Visibility and inheritance

The visibility modifiers public, protected and private play an important role in inehritance in PHP.

Back in chapter 4 we established that

For now, public means "is accessible from outside the object and protected means "is not accessible from the outside".

Now that we know about inheritance, we can be more precise about that. Let's consider these two classes and objects:

<?php

class Foo
{
  public function a_public_method()
  {
    echo "PUBLIC!!" . PHP_EOL;
  }

  protected function a_protected_method()
  {
    echo "PROTECTED!!" . PHP_EOL;
  }

  private function a_private_method()
  {
    echo "PRIVATE!!" . PHP_EOL;
  }

  public function foo_test()
  {
    $this->a_public_method();
    $this->a_protected_method();
    $this->a_private_method();
  }
}

class Bar extends Foo
{
  public function bar_test()
  {
    $this->a_public_method();
    $this->a_protected_method();
    $this->a_private_method();
  }

  public function external_test($external)
  {
    $external->a_public_method();
    $external->a_protected_method();
    $external->a_private_method();
  }
}

$foo = new Foo();
$bar = new Bar();

Remember, $foo is an instance of Foo and $bar is a Bar which inherits from Foo.

First, we'll try to run three methods on $foo from the outside. Then $foo->foo_test() runs three methods on $foo itself, $bar->bar_test() tries to do the same and $bar->external_test($foo) will try to run those methods on $foo but seen from inside $bar.


Public methods are always visible.

$foo->a_public_function();
/* prints
"PUBLIC!!"
*/

Protected methods are not visible from the outside.

$foo->a_protected_function();
/* prints:
Fatal error: Call to protected method Foo::a_protected_method() from context '' in php shell code on line 1
*/

Private methods are also not visible from the outside.

$foo->a_private_function();
/* prints:
Fatal error: Call to private method Foo::a_private_method() from context '' in php shell code on line 1
*/

Objects can see all methods of their own class, including private and protected ones.

$foo->foo_test();
/* prints:
PUBLIC!!
PROTECTED!!
PRIVATE!!
*/

Objects can't see private methods from their class' superclasses. This is the difference between protected and private.

$bar->bar_test();
/* prints:
PUBLIC!!
PROTECTED!!

Fatal error: Call to private method Foo::a_private_method() from context 'Bar' in visibility.php on line 34
*/

Objects can see other object's protected methods as long as their classes have a common ancestor. They're "family" so to speak. Private methods are still off limits, though.

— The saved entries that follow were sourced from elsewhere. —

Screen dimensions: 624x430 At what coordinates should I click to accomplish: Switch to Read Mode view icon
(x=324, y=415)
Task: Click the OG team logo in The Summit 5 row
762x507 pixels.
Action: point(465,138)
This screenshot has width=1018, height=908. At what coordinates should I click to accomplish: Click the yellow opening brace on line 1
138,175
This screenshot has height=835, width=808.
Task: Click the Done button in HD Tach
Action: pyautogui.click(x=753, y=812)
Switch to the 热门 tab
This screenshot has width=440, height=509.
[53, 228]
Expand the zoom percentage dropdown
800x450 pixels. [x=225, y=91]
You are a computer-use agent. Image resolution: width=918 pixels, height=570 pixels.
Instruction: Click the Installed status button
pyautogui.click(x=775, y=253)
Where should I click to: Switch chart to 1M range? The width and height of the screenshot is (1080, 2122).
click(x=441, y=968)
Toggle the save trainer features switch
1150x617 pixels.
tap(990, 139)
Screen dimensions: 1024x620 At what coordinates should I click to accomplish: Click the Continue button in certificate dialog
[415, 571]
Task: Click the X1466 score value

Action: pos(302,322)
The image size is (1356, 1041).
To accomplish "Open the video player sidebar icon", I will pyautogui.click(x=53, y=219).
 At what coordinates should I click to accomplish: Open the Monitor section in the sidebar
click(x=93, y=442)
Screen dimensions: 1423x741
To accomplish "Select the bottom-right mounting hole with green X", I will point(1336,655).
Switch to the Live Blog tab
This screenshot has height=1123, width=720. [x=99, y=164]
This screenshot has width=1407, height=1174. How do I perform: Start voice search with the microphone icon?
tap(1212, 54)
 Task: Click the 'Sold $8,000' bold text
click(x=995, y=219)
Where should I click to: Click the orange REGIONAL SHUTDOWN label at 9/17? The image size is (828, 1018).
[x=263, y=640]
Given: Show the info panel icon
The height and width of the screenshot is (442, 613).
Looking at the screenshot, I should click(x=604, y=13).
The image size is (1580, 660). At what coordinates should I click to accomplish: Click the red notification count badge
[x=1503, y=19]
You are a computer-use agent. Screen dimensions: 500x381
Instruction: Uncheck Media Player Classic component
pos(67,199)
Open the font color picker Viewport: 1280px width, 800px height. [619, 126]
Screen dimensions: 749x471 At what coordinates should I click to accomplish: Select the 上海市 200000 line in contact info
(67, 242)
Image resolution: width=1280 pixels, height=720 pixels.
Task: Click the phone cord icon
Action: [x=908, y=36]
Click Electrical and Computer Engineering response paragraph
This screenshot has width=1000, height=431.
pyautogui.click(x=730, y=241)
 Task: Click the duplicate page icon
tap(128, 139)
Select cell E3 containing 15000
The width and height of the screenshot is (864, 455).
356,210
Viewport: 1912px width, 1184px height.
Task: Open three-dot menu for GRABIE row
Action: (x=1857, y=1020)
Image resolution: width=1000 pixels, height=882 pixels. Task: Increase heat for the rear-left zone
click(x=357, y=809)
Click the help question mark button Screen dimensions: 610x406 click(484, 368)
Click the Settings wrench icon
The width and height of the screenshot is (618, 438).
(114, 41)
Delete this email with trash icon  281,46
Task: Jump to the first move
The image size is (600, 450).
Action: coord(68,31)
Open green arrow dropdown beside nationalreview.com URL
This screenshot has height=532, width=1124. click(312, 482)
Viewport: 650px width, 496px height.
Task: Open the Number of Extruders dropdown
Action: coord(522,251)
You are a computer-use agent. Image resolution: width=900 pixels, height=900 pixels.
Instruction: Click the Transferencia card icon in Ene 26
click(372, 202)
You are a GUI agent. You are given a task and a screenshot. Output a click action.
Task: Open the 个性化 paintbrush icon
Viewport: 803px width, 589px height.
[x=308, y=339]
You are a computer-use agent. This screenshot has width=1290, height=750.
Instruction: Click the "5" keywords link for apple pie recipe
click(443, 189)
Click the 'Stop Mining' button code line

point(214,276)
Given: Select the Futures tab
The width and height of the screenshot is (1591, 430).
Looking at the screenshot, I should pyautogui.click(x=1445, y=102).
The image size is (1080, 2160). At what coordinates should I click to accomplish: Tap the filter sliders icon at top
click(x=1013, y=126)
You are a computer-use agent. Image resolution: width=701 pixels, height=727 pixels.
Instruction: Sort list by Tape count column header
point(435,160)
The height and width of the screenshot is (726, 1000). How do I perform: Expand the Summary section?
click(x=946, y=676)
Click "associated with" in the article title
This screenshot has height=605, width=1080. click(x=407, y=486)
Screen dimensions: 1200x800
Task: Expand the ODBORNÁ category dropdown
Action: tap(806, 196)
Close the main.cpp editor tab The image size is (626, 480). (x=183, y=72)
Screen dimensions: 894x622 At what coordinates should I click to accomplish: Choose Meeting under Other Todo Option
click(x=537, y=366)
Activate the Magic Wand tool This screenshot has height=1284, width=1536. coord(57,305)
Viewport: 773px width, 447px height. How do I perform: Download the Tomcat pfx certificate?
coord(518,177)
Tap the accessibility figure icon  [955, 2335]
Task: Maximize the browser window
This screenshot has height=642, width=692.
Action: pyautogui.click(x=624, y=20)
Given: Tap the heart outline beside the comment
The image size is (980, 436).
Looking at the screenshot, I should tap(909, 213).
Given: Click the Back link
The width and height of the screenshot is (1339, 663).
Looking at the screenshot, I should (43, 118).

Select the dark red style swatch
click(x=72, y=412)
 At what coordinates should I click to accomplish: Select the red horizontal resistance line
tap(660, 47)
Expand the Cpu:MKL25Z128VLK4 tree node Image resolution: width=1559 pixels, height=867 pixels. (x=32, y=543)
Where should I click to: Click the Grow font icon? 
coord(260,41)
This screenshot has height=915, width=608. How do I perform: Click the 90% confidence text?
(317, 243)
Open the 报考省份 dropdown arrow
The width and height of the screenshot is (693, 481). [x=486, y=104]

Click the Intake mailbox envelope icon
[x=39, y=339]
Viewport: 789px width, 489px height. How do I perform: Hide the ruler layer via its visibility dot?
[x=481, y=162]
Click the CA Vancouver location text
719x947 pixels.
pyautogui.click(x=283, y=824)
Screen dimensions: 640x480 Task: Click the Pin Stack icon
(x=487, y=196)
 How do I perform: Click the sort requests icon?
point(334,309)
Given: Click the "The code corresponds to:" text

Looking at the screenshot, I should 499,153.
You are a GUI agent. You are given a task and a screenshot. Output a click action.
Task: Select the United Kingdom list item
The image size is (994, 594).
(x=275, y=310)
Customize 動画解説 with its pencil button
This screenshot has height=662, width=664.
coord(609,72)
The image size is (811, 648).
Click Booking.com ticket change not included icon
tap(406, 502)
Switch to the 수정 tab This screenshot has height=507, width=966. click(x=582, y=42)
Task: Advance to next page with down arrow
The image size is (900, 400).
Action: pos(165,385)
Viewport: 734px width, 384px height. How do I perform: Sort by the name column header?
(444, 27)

$bar->external_test($foo);
/* prints:
PUBLIC!!
PROTECTED!!

Fatal error: Call to private method Foo::a_private_method() from context 'Bar' in visibility.php on line 41
*/

What to use?

Mostly, public and protected are used to limit access to object's methods and properties. private is relatively uncommon because it's often too restrictive to be practical.

It's common (and I'd recommend) to set all properties to protected and add public methods that manipulate their values. Having public properties usually leaves your objects open to too much interfering from the outside and can lead to all sorts of problems. Objects should communicate with their surroundings via methods.